A previous thread explored this topic - I searched but couldn't find it - one of those hard to search for topics.

I beleive the conclusion was something like this:

Keystone says no officially. However, there were people at the dealer and at Keystone who said that it could likely handle the load and be OK. I would suggest you think hard about what would be the consequences if you were to do it and then had a problem - likely no warantee coverage at least.

I think Jolly might have been the one who sent the letter to Keystone and talked to the folks regarding this topic...


----------



## Y-Guy (Jan 30, 2004)

1) NDJollyMon got the reply the first time, you can find it on this post Sleeping with the Queen slide in?, Can it be done? Its on the 1st page, last post. Basically, Keystone doesn't recommend it since it is supported only by the ceiling supports. This also came up this fall, one of the dealers he said you could and I think the response again from Keystone was to not do it with out some type of supports.

2) The slide out on the side should be fine, I've used mine and can't find any problems. On other forums the topic has come up and seems fine unless the manual says otherwise.

3) Walk-On Roof - not suggested. However when I've worked on mine I put a small sheet of plywood down to spread the weight and I make a point to keep my weight on a support beam. I wouldn't stand up on walk on the roof though.


----------



## hatcityhosehauler (Feb 13, 2004)

I sent the e-mail to Keystone in the fall. I just searched my e-mail client to see if I still had the reply, but no luck. Keystones official reply was that if you had to get in the queen slide while it was in for a moment or two if should be ok, but they didn't recommend sleeping in it.
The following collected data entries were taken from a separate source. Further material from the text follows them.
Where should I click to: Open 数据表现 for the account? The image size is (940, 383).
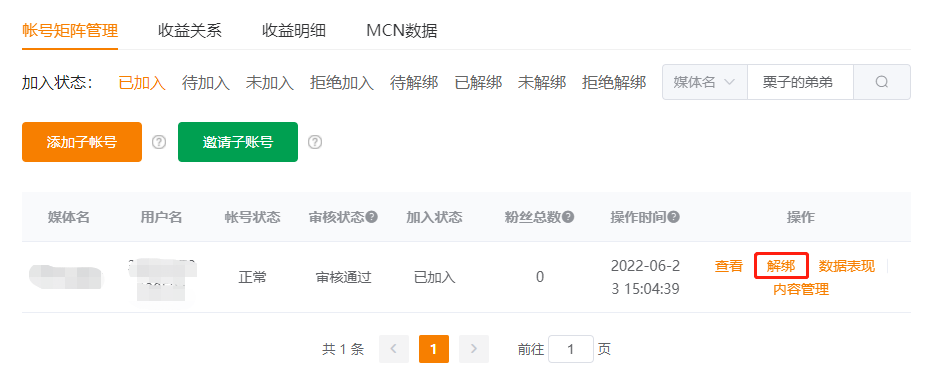[846, 266]
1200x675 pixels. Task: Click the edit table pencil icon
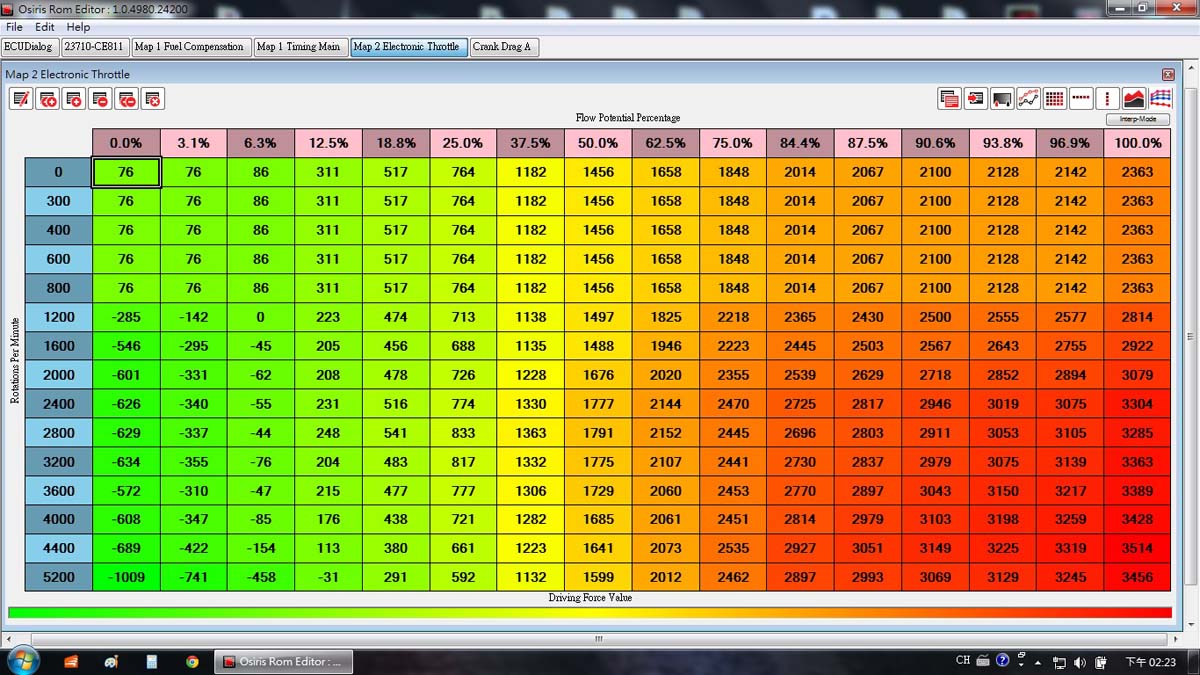click(x=21, y=98)
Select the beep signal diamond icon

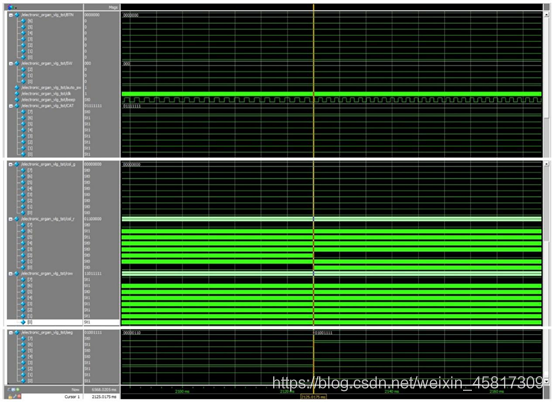pos(17,100)
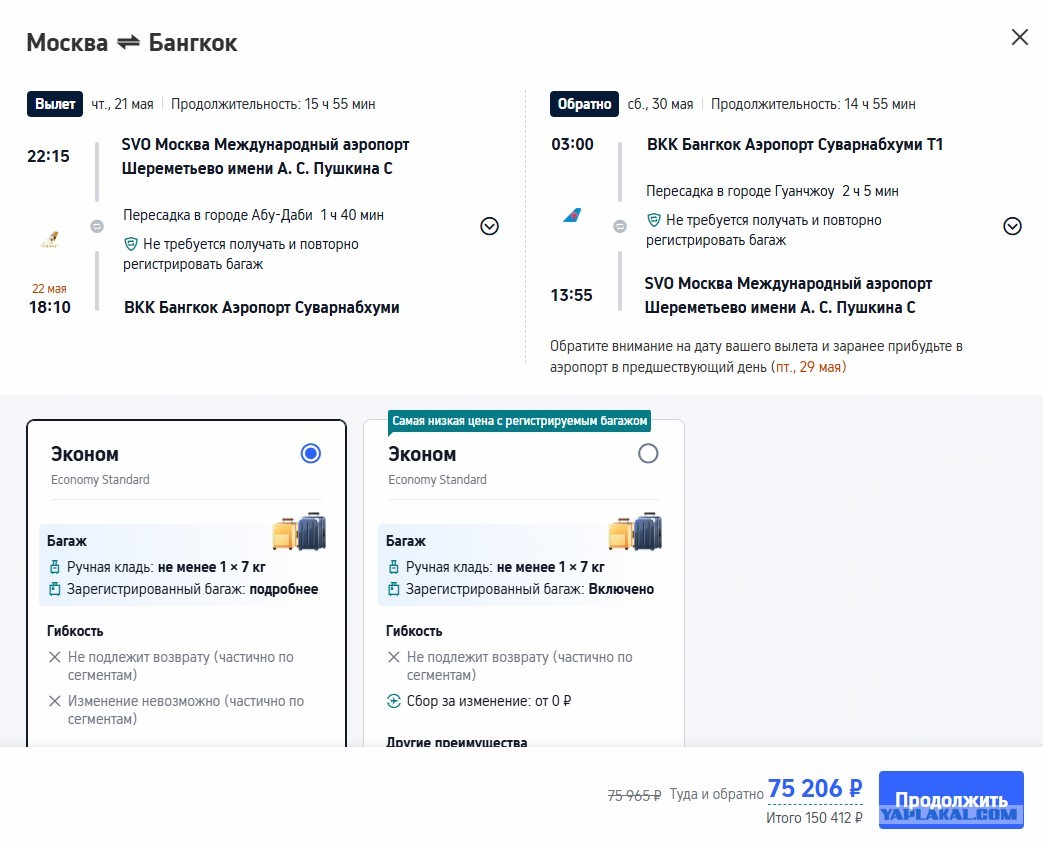Click the China Southern airline logo on return
Screen dimensions: 1043x844
[x=572, y=215]
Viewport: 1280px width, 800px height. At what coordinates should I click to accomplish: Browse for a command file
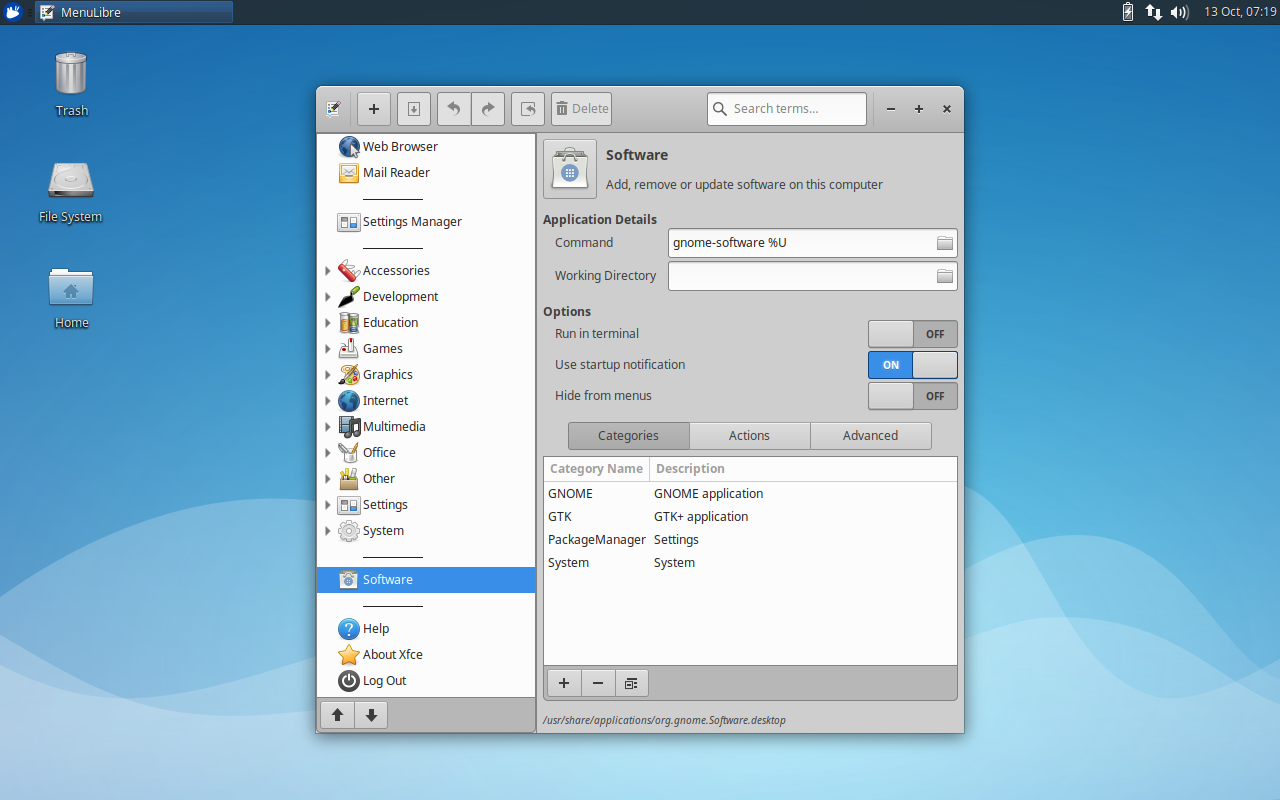944,242
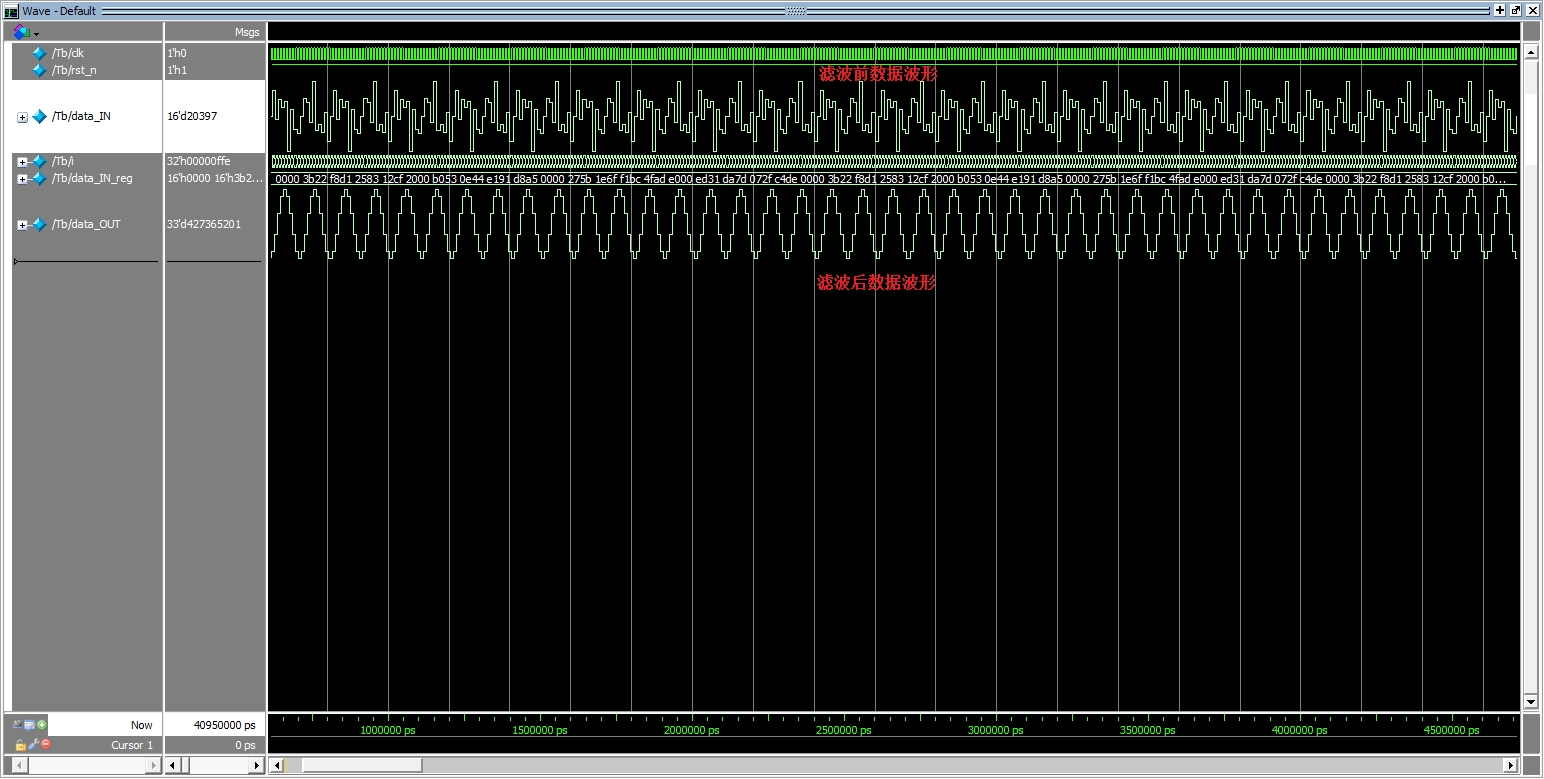Click the Wave - Default tab title

[x=60, y=10]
As far as the roof goes, I recommend the same as the others, use plywood to spread your weight out, and make sure it is spanning a few of the rafters. The roof sheathing will most likely not suport the weight of an adult for very long. It is fairly impossible to do any kind of roof maintenance or inspection completely without actually getting on the roof at one point. Just make sure you take the proper precautions.
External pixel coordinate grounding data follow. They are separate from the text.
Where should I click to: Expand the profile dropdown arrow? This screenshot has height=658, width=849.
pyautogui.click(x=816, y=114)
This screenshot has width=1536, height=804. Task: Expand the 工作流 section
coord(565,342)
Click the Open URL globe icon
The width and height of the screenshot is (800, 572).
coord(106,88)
I don't have a side slide, so I won't even try to answer that one.

Tim


----------



## Parker Outbacker (Dec 17, 2004)

Y-Guy - thanks for the link, figured someone must have had the same questions, just couldn't find it. Thanks again.

I guess the dealers will tell you what you want to hear, just to make a sale







Such is life I guess. But, that is why I am here, to get the real scoop from all the Outbackers.

Looks like some simple floor bracing may fix the issue. If anyone ever did the mod would like to see or hear how it worked out.

Happy Camping


----------



## BigBadBrain (Aug 26, 2004)

Whoa, Tim, turn off the reverb!









Thanks, Y-Guy - I searched for the thread but came up empty.


----------



## dougdogs (Jul 31, 2004)

I guess it is time to look at this thread now!!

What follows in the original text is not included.